This F32 postdoctoral award includes a three year plan of mentoring, courses and research that will facilitate my growth to become an independent clinician-scientist and be eligible for moving into an assistant professor position. My primary interest is in decreasing the number of children born with cleft lip/cleft palate (CLP), the most common craniofacial birth defect (1/750 live births). Although it is well known that maternal cigarette smoking is a risk factor for facial cleft defects, the underlying mechanism and genes involved have been not identified. The central hypothesis of this application is that maternal and fetal genetic background influences growth and development genes and in some individuals nicotine disturbs the Tgf23 pathway essential for palatal development. The long term goal of this project is to detect genes that are influenced by nicotine and may affect palate development. Also, we will determine the potential effect of counteracting nicotine effects with antioxidants such as ferulic acid. The following two aims are proposed:
Aim 1 : Determine whether ferulic acid can alter the genetic changes caused by nicotine exposure to prevent the development of a cleft palate. Previous studies determine that ND4 mice are more resistant to nicotine than C57B6J mice. Pregnant mice will be exposed to nicotine through an osmotic pump. RNA from fetal palate tissues will be analyzed by a microarray for specific genes involved in development and palatal fusion. Ferulic acid will be included in the diet of pregnant mice to determine if its protective effect can prevent cleft palate.
Aim 2 : Establish whether nicotine interferes with palatal shelf fusion by down regulating Tgf23 signals and determine if ferulic acid can counteract those effects. Previous experiments demonstrated that nicotine inhibited palatal fusion in vitro in a dose dependent manner. We have also shown that Tgf23 is an essential growth factor during palate fusion. This growth factor stimulates the expression of the transcription factors: Twist1 and Snail1. We will compare nicotine treated palates to untreated palates to determine if the susceptible animals down regulate the signaling pathways or transcription factors essential for palate closure. Also we will determine if ferulic acid can counteract the effect of nicotine by changing the levels of important signaling molecules. The proposed work is significant because it will provide translational data for future human studies. The results will provide evidence of genes that are influenced by nicotine and will also identify the signal transduction pathways that can be targeted for intervention and supplements that may counteract the nicotine effects on fetal development and birth defects. In addition, the results from this study would address one of the main goals of NIDCR in the public health area, which is the prevention of craniofacial defects.
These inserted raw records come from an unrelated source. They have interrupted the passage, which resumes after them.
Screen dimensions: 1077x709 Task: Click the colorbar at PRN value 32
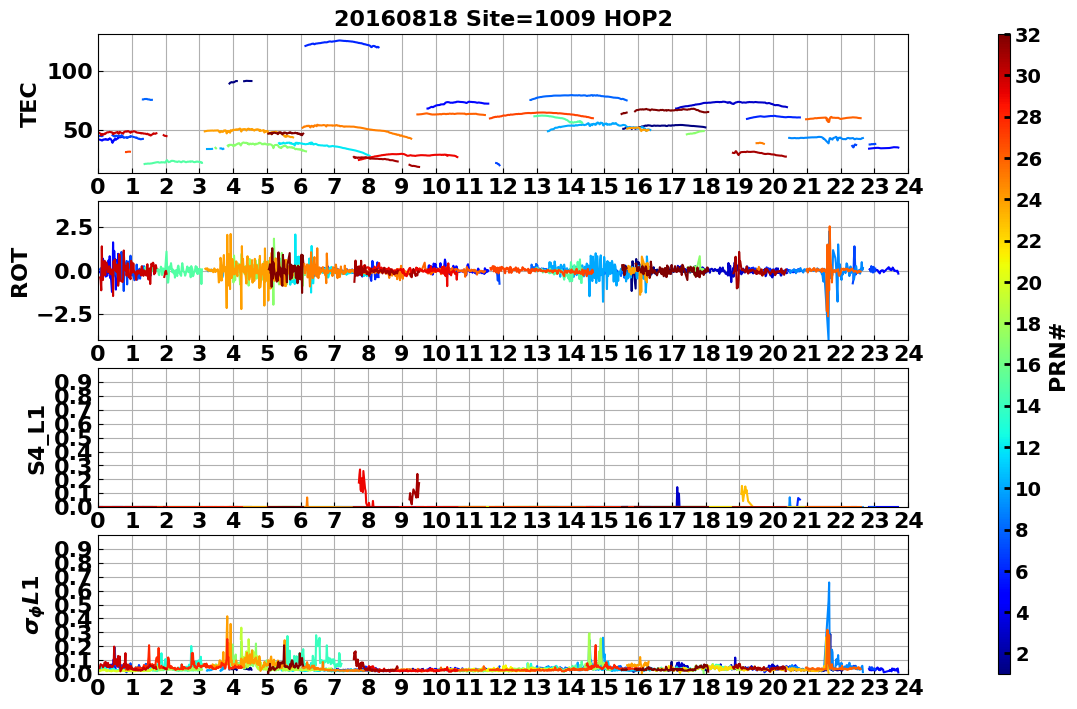pos(1004,36)
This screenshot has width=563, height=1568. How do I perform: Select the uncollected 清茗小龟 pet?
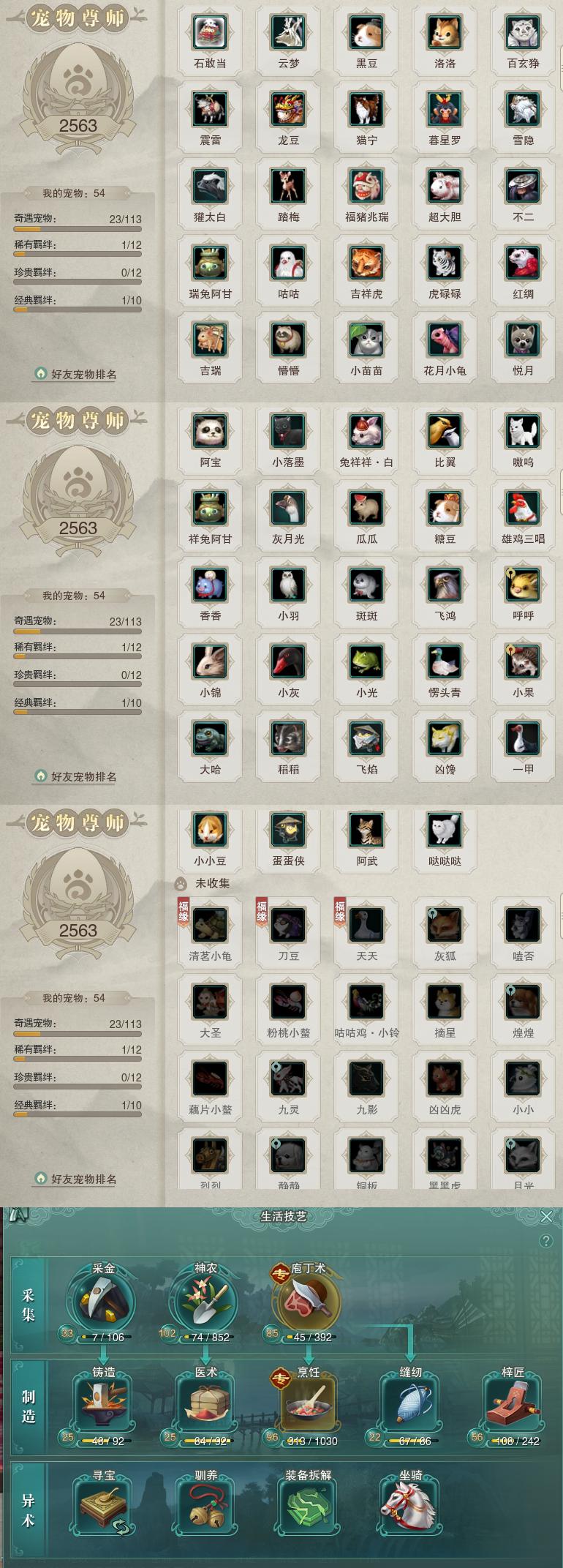click(210, 925)
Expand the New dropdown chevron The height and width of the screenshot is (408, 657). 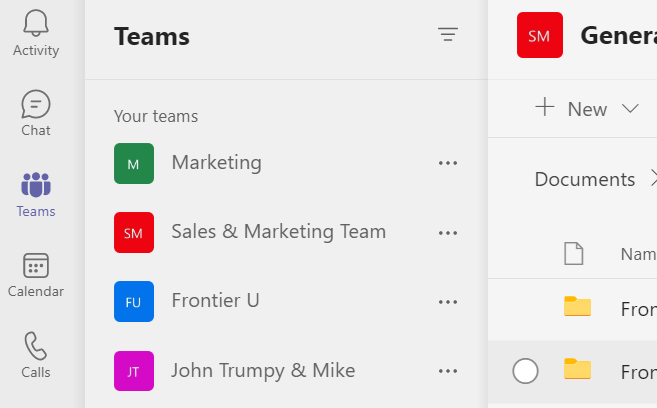point(630,109)
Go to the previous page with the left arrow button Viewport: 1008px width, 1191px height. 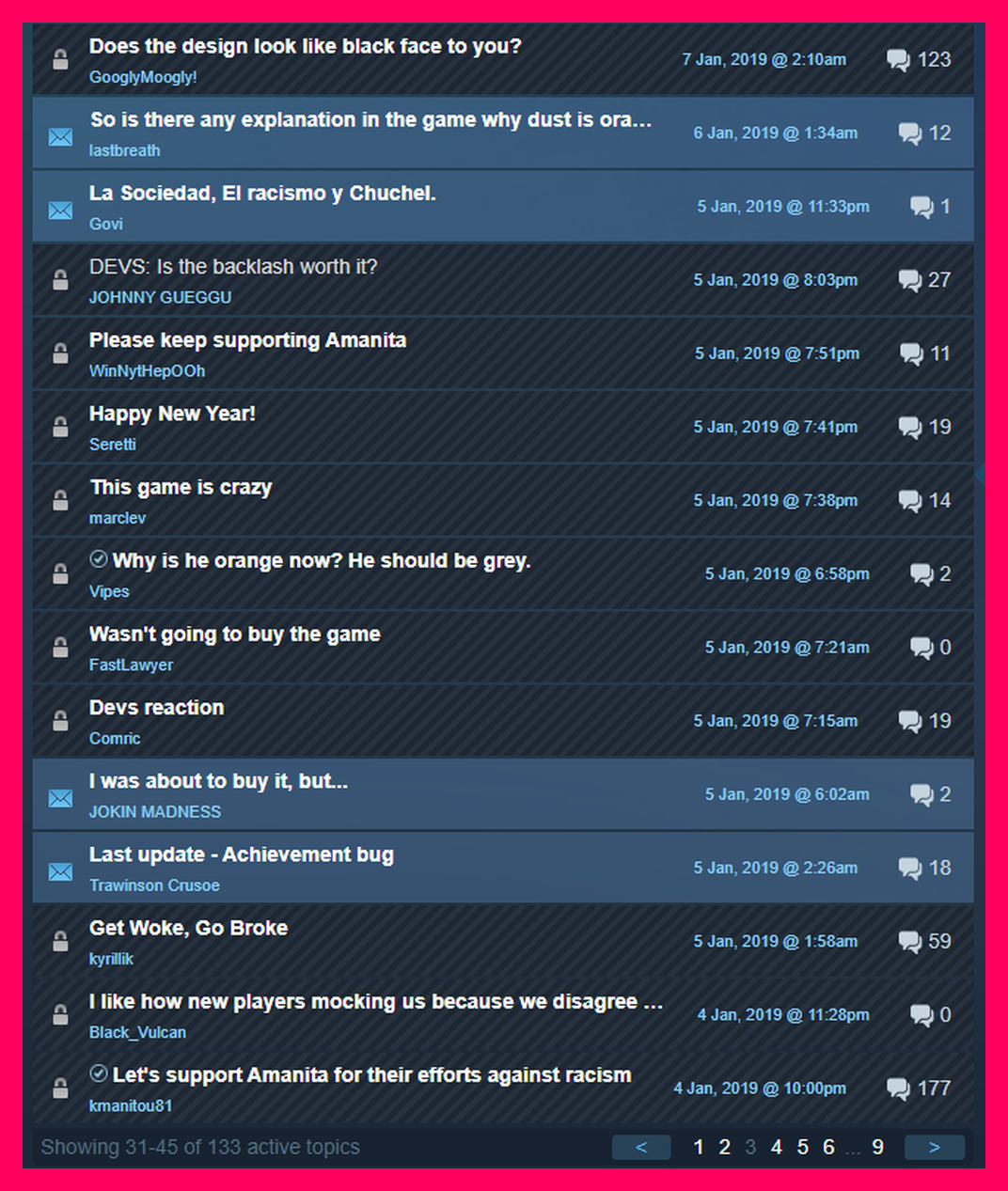tap(641, 1147)
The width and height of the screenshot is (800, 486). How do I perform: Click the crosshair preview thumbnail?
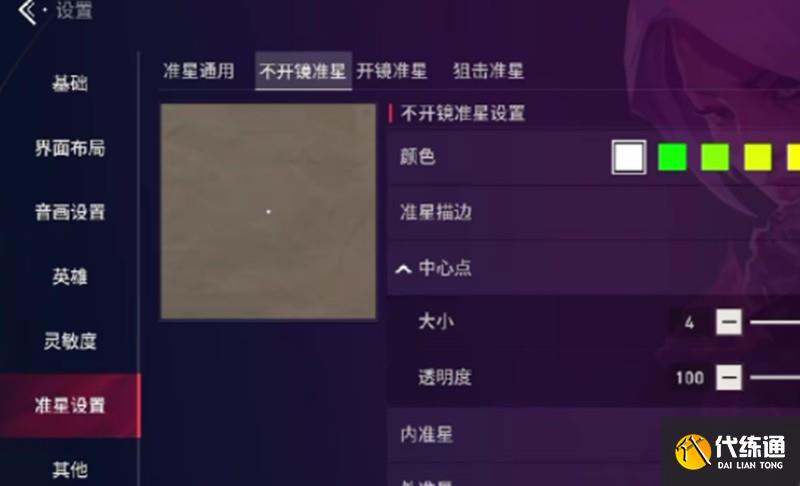pos(268,211)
Relevance of this research to public health. (mission of the agency) We have known for years that smoking has a deleterious effect on fetal growth and craniofacial development. However, we do not know which genes make some individuals more susceptible than another. We have identified an animal model that also shows variability in response to nicotine and will use it to identify candidate genes that promote resistance to nicotine. In addition, we will determine if a dietary supplement as ferulic acid can counteract the effects of nicotine in palatal fusion.